How to complete this task »
The reply must return each line of the data exactly.

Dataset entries
++++++++++

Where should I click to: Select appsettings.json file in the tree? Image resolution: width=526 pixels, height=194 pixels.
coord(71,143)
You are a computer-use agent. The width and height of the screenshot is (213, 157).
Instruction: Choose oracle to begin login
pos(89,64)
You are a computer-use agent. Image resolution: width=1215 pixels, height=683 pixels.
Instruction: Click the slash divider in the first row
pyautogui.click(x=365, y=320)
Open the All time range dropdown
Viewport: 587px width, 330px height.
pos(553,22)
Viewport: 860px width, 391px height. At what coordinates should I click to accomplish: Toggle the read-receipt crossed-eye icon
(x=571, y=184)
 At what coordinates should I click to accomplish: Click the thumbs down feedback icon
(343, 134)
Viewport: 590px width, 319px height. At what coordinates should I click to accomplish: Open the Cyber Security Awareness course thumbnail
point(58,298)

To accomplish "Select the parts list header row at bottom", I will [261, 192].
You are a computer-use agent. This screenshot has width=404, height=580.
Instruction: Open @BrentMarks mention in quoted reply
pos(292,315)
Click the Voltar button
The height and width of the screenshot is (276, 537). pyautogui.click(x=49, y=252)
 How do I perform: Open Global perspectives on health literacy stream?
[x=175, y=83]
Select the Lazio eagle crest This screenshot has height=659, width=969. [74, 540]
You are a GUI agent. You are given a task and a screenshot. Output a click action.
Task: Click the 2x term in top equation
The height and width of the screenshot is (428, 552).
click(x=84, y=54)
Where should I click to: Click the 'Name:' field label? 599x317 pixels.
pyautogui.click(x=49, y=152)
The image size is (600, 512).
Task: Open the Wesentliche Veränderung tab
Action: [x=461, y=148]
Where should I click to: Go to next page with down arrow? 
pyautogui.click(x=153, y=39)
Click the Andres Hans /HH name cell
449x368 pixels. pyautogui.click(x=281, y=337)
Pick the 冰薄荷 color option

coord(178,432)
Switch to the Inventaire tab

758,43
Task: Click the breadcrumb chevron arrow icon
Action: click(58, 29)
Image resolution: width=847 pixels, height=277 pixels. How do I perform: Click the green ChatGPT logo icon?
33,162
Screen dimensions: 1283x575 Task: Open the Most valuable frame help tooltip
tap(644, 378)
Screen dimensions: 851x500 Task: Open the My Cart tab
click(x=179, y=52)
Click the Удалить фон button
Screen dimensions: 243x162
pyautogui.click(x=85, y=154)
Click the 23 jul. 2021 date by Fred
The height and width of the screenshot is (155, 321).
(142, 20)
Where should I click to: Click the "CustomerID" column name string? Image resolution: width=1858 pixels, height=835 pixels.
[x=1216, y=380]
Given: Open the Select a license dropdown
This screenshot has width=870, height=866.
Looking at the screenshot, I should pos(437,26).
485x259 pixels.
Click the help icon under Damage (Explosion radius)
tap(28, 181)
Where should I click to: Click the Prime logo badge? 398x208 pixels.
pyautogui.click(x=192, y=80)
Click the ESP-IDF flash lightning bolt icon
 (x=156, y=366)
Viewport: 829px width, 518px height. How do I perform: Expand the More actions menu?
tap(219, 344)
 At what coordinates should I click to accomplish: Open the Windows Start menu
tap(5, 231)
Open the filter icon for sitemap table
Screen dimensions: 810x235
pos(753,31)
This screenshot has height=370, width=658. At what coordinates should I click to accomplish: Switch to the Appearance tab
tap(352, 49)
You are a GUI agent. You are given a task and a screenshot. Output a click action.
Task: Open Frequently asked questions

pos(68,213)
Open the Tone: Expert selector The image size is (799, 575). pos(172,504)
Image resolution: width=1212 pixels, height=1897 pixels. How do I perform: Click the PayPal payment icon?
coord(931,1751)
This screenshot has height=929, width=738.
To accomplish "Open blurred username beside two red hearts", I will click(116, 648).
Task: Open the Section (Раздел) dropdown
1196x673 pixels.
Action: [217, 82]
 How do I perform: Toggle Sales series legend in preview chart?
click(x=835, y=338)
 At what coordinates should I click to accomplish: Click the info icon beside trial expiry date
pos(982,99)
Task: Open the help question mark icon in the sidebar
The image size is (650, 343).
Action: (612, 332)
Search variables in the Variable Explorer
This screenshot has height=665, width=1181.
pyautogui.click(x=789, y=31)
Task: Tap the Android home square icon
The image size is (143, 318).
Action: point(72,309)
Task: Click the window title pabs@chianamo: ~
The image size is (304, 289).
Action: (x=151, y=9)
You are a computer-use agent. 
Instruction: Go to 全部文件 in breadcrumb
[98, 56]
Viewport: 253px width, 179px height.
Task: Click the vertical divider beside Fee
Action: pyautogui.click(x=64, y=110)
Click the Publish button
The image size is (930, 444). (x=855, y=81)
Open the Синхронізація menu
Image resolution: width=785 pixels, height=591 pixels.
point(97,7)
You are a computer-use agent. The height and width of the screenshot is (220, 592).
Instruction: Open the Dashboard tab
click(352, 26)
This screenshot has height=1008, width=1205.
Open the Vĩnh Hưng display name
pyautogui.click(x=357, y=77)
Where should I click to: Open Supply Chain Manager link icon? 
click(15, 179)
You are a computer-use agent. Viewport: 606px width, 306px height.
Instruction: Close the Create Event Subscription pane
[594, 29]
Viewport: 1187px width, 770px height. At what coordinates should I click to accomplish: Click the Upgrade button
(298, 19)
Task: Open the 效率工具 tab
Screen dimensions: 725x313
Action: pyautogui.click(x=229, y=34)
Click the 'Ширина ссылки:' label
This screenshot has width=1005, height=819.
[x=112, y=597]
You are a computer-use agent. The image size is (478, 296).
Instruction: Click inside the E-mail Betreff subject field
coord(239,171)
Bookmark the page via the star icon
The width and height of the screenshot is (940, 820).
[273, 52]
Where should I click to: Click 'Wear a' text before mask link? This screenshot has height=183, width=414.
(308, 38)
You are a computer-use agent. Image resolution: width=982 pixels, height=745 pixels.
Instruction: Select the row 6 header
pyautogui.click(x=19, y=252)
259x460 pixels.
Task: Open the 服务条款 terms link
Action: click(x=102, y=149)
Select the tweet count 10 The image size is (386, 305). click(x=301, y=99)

++++++++++

Result of this exercise »
Where should I click to: Select appsettings.json file in the tree? Image resolution: width=526 pixels, height=194 pixels.
coord(71,143)
You are a computer-use agent. The width and height of the screenshot is (213, 157).
Instruction: Choose oracle to begin login
pos(89,64)
You are a computer-use agent. Image resolution: width=1215 pixels, height=683 pixels.
Instruction: Click the slash divider in the first row
pyautogui.click(x=365, y=320)
Open the All time range dropdown
Viewport: 587px width, 330px height.
pos(553,22)
Viewport: 860px width, 391px height. At what coordinates should I click to accomplish: Toggle the read-receipt crossed-eye icon
(x=571, y=184)
 At what coordinates should I click to accomplish: Click the thumbs down feedback icon
(343, 134)
Viewport: 590px width, 319px height. At what coordinates should I click to accomplish: Open the Cyber Security Awareness course thumbnail
point(58,298)

To accomplish "Select the parts list header row at bottom", I will [261, 192].
You are a computer-use agent. This screenshot has width=404, height=580.
Instruction: Open @BrentMarks mention in quoted reply
pos(292,315)
Click the Voltar button
The height and width of the screenshot is (276, 537). pyautogui.click(x=49, y=252)
 How do I perform: Open Global perspectives on health literacy stream?
[x=175, y=83]
Select the Lazio eagle crest This screenshot has height=659, width=969. [74, 540]
You are a GUI agent. You are given a task and a screenshot. Output a click action.
Task: Click the 2x term in top equation
The height and width of the screenshot is (428, 552).
click(x=84, y=54)
Where should I click to: Click the 'Name:' field label? 599x317 pixels.
pyautogui.click(x=49, y=152)
The image size is (600, 512).
Task: Open the Wesentliche Veränderung tab
Action: [x=461, y=148]
Where should I click to: Go to next page with down arrow? 
pyautogui.click(x=153, y=39)
Click the Andres Hans /HH name cell
449x368 pixels. pyautogui.click(x=281, y=337)
Pick the 冰薄荷 color option

coord(178,432)
Switch to the Inventaire tab

758,43
Task: Click the breadcrumb chevron arrow icon
Action: click(58, 29)
Image resolution: width=847 pixels, height=277 pixels. How do I perform: Click the green ChatGPT logo icon?
33,162
Screen dimensions: 1283x575 Task: Open the Most valuable frame help tooltip
tap(644, 378)
Screen dimensions: 851x500 Task: Open the My Cart tab
click(x=179, y=52)
Click the Удалить фон button
Screen dimensions: 243x162
pyautogui.click(x=85, y=154)
Click the 23 jul. 2021 date by Fred
The height and width of the screenshot is (155, 321).
(142, 20)
Where should I click to: Click the "CustomerID" column name string? Image resolution: width=1858 pixels, height=835 pixels.
[x=1216, y=380]
Given: Open the Select a license dropdown
This screenshot has width=870, height=866.
Looking at the screenshot, I should pos(437,26).
485x259 pixels.
Click the help icon under Damage (Explosion radius)
tap(28, 181)
Where should I click to: Click the Prime logo badge? 398x208 pixels.
pyautogui.click(x=192, y=80)
Click the ESP-IDF flash lightning bolt icon
 (x=156, y=366)
Viewport: 829px width, 518px height. How do I perform: Expand the More actions menu?
tap(219, 344)
 At what coordinates should I click to accomplish: Open the Windows Start menu
tap(5, 231)
Open the filter icon for sitemap table
Screen dimensions: 810x235
pos(753,31)
This screenshot has height=370, width=658. At what coordinates should I click to accomplish: Switch to the Appearance tab
tap(352, 49)
You are a GUI agent. You are given a task and a screenshot. Output a click action.
Task: Open Frequently asked questions

pos(68,213)
Open the Tone: Expert selector The image size is (799, 575). pos(172,504)
Image resolution: width=1212 pixels, height=1897 pixels. How do I perform: Click the PayPal payment icon?
coord(931,1751)
This screenshot has height=929, width=738.
To accomplish "Open blurred username beside two red hearts", I will click(116, 648).
Task: Open the Section (Раздел) dropdown
1196x673 pixels.
Action: [217, 82]
 How do I perform: Toggle Sales series legend in preview chart?
click(x=835, y=338)
 At what coordinates should I click to accomplish: Click the info icon beside trial expiry date
pos(982,99)
Task: Open the help question mark icon in the sidebar
The image size is (650, 343).
Action: (612, 332)
Search variables in the Variable Explorer
This screenshot has height=665, width=1181.
pyautogui.click(x=789, y=31)
Task: Tap the Android home square icon
The image size is (143, 318).
Action: point(72,309)
Task: Click the window title pabs@chianamo: ~
The image size is (304, 289).
Action: (x=151, y=9)
You are a computer-use agent. 
Instruction: Go to 全部文件 in breadcrumb
[98, 56]
Viewport: 253px width, 179px height.
Task: Click the vertical divider beside Fee
Action: pyautogui.click(x=64, y=110)
Click the Publish button
The image size is (930, 444). (x=855, y=81)
Open the Синхронізація menu
Image resolution: width=785 pixels, height=591 pixels.
point(97,7)
You are a computer-use agent. The height and width of the screenshot is (220, 592).
Instruction: Open the Dashboard tab
click(352, 26)
This screenshot has height=1008, width=1205.
Open the Vĩnh Hưng display name
pyautogui.click(x=357, y=77)
Where should I click to: Open Supply Chain Manager link icon? 
click(15, 179)
You are a computer-use agent. Viewport: 606px width, 306px height.
Instruction: Close the Create Event Subscription pane
[594, 29]
Viewport: 1187px width, 770px height. At what coordinates should I click to accomplish: Click the Upgrade button
(298, 19)
Task: Open the 效率工具 tab
Screen dimensions: 725x313
Action: pyautogui.click(x=229, y=34)
Click the 'Ширина ссылки:' label
This screenshot has width=1005, height=819.
[x=112, y=597]
You are a computer-use agent. The image size is (478, 296).
Instruction: Click inside the E-mail Betreff subject field
coord(239,171)
Bookmark the page via the star icon
The width and height of the screenshot is (940, 820).
[273, 52]
Where should I click to: Click 'Wear a' text before mask link? This screenshot has height=183, width=414.
(308, 38)
You are a computer-use agent. Image resolution: width=982 pixels, height=745 pixels.
Instruction: Select the row 6 header
pyautogui.click(x=19, y=252)
259x460 pixels.
Task: Open the 服务条款 terms link
Action: click(x=102, y=149)
Select the tweet count 10 The image size is (386, 305). click(x=301, y=99)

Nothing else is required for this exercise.